__DATA PROVIDED__:
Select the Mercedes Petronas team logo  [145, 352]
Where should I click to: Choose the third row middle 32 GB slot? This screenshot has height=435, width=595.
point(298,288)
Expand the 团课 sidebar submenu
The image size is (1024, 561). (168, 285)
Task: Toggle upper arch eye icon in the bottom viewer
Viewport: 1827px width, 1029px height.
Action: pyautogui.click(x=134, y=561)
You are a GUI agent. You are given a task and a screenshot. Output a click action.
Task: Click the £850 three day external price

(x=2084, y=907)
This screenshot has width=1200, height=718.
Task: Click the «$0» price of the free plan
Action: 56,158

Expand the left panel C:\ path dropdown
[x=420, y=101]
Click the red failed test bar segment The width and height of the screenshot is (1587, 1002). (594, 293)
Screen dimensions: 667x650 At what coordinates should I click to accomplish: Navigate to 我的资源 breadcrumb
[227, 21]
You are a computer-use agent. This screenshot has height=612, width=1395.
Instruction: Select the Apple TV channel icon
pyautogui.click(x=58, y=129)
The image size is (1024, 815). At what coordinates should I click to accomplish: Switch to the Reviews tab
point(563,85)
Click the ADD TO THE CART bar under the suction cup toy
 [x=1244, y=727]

__WHAT TO DO__:
Go through the listing above and list every line that has the word "agent".

__ANSWER TO THIS TASK__:
You are a GUI agent. You are given a task and a screenshot. Output a click action.
You are a computer-use agent. This screenshot has height=612, width=1395.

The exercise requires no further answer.